I'm pretty sure it'd be an severe dick move on my part - but it could be a huge gamble that could have a huge payoff.

So my question is, would it be a huge ethical issue to accept such an offer? Would it even be worth it?

  • Would any client have the same project in progress with two companies at the same time?
    – Solar Mike
    Feb 6, 2020 at 14:30
  • No. What I meant to convey was them dropping the company and transferring the project to me.
    – Joe
    Feb 6, 2020 at 14:32
  • IANAL- but depending on location and contracts you've signed with your current company, such behaviour could get you in legal troubles, nevermind the ethical or moral part..
    – iLuvLogix
    Feb 6, 2020 at 14:36
  • 4
    probably your current contract has some sort of clause against this?
    – user180146
    Feb 6, 2020 at 14:36
  • 1
    "Is it Ethical" is not a good question, because that comes down to your own personal ethics. Personally, from an ethics viewpoint, if I didn't take any steps to 'steal' the project and the client reached out to me of their own volition, I'd be perfectly fine accepting that offer.
    – Kaz
    Feb 6, 2020 at 14:52

3 Answers 3


So my question is, would it be a huge ethical issue to accept such an offer?
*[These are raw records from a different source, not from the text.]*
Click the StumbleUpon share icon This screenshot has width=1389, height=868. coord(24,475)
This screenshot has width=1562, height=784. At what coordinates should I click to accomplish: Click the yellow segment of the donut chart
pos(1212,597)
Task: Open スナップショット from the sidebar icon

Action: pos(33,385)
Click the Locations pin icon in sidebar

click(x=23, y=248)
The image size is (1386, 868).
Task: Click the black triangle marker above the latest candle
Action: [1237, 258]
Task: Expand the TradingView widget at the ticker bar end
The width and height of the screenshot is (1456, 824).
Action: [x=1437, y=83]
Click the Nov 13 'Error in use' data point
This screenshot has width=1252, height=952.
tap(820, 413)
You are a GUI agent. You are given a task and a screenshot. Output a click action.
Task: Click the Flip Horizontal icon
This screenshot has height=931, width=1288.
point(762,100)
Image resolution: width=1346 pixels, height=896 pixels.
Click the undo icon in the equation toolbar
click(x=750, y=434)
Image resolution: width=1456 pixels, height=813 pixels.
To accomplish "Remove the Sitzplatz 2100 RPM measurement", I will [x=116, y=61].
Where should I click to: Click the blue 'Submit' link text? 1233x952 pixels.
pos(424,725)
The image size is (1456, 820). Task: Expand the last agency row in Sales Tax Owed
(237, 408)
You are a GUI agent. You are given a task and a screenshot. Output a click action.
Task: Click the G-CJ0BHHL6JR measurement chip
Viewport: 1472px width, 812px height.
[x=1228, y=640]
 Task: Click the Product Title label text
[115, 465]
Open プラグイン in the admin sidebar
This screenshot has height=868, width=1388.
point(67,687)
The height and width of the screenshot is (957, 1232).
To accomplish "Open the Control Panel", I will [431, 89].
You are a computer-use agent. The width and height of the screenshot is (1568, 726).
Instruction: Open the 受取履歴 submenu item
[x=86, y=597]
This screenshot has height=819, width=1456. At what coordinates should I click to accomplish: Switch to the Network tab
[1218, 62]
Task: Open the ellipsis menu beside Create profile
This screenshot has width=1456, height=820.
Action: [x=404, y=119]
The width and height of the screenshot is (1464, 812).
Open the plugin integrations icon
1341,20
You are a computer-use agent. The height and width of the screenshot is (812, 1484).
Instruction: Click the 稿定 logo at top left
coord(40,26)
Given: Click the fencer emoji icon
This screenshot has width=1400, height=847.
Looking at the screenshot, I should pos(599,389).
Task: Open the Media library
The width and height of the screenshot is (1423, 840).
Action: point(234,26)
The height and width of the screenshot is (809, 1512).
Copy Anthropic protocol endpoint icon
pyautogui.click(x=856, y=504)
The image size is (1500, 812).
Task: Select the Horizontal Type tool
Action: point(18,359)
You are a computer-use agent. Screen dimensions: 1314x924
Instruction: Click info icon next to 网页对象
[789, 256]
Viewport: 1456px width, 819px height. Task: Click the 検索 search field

Would it even be worth it?

Legally, it depends if there is an exclusive clause in your contract between you and your employer, the contract between your customer and your employer and the intention of every party.

If a party feel it is not ethical, have serious intention and is ready to spend money on lawyers, even if you are right and again, depending of your region, it can screw heavily your professional plan. I would try to avoid any conflict.

A soft approach I attested multiple times in past for consultants companies where I work is the employer and the customer agreed to a price where the customer would pay to hire a coworker for a permanent position.

If you trust the customer, you could hint that you may be interested for a permanent position and validate if the customer would like to negotiate with your employer for an arrangement to hire you as a permanent position.

Very important to not disclose your intention of leaving your employer but converge the idea of you willing to join the customer full time.

In the end, the employer may have more to gain with an accord like this because you have already a feet out and the relation with the customer is starting to erode. Agreeing to a deal like this may safe their face, carry a positive relation and keep the business between your employer and the customer.


Whether it is ethical or not is an opinion-based question. But in the real world, it will often not be legally possible for this situation to come up.

When a company takes temporary employees from another company, then it is custom practice for the contract to contain a non-poaching clause. Such a clause forbids the client company form making any job offers to the employees who worked at their project for a couple months to a couple years.

It's not always clear how enforceable such clauses are. The legal opinions I found about this on the Internet are all over the place, and of course vary from jurisdiction to jurisdiction. But you can expect the client company to stick to the agreement nevertheless and not try to poach you. At least if they expect to ever again make business with your current employer. Or anyone else in that industry, if it is a small one where word of mouth spreads quickly.


Ethics is too broadly defined to have a specific answer, but there is possibly a contractual problem with your situation.

Have you signed a non-compete agreement with your current employer or is there language in your contract?

As you will see in many questions on this site, non-compete agreements are generally not enforceable when it interferes with your opportunity to earn a living in your chosen field.

However, in my experience, they can often be enforced when you are "stealing" business or clients from your prior employer. The way you are describing your situation certainly seems to fall in this area.

IANAL, but ethics aside, I think you need to review any agreements you have signed and potentially consult a lawyer before proceeding. You also need to consider whether the client has an agreement with your company not to poach employees. While that isn't directly your problem, if your current employer pursued that, you could lose the new job as a side effect.